Without any of the pictures, print every record below exactly.

== Dataset content

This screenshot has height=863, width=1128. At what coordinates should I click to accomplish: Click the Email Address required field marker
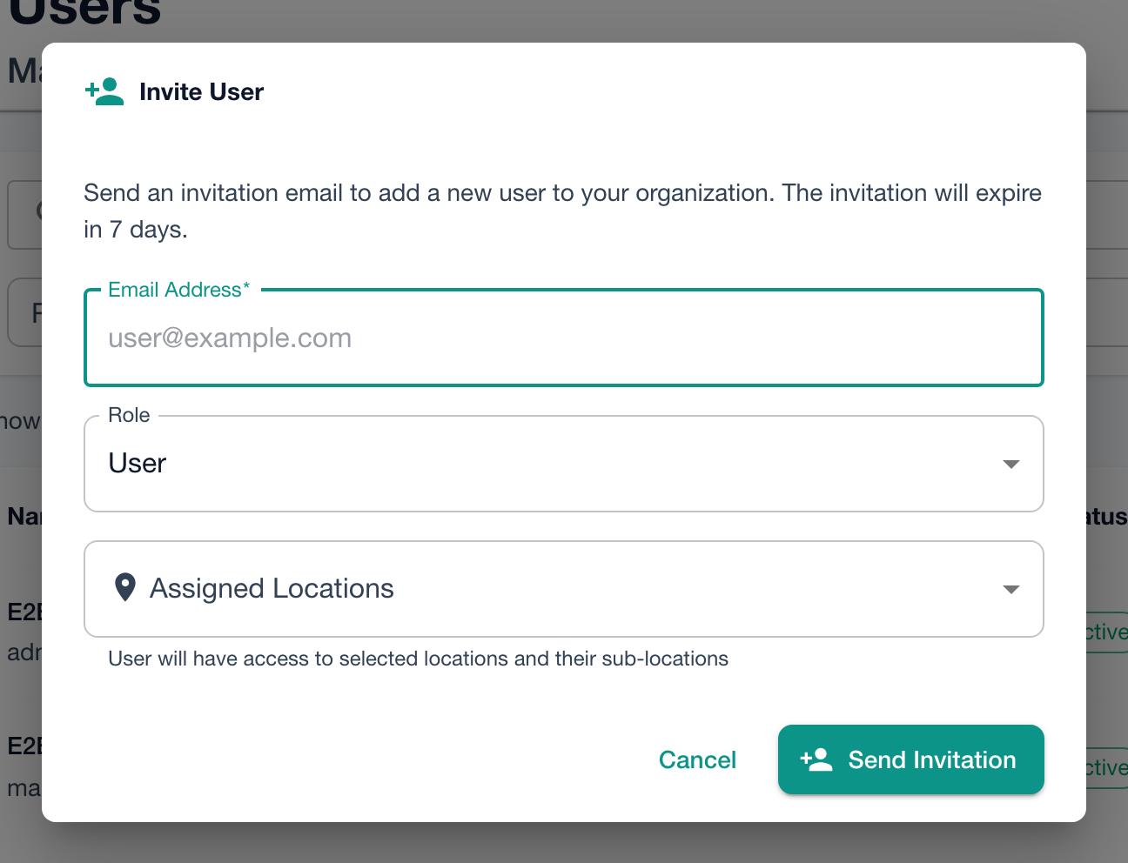coord(245,288)
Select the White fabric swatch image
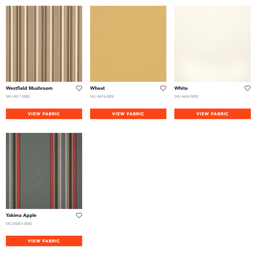 coord(213,44)
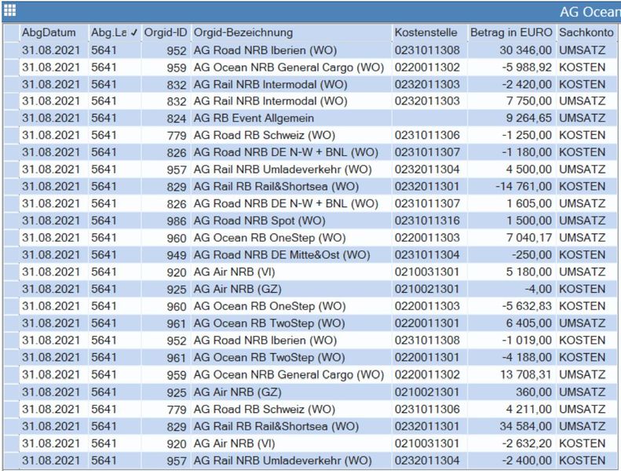This screenshot has width=621, height=471.
Task: Click row selector of AG RB Event Allgemein
Action: tap(11, 118)
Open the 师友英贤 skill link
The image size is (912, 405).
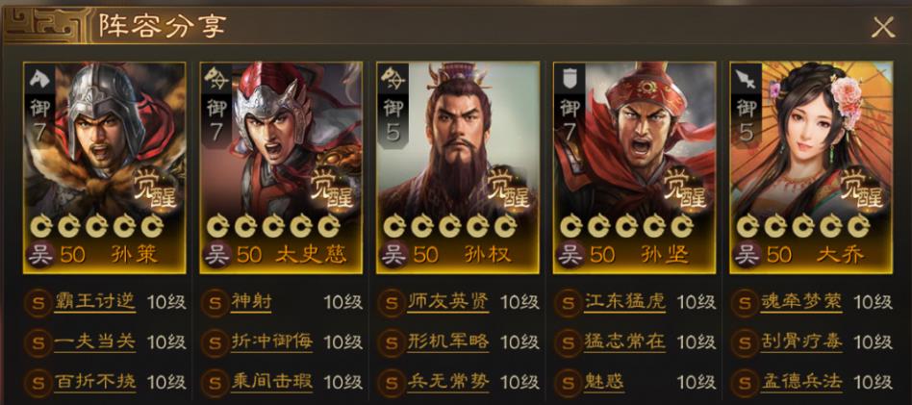[448, 302]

====

■ **The answer**
This screenshot has height=863, width=1128. At what coordinates should I click to accomplish: Click the Email Address required field marker
coord(245,288)
Select the White fabric swatch image
 coord(213,44)
This screenshot has width=621, height=471.
Task: Click row selector of AG RB Event Allgemein
Action: tap(11, 118)
Open the 师友英贤 skill link
The image size is (912, 405).
[448, 302]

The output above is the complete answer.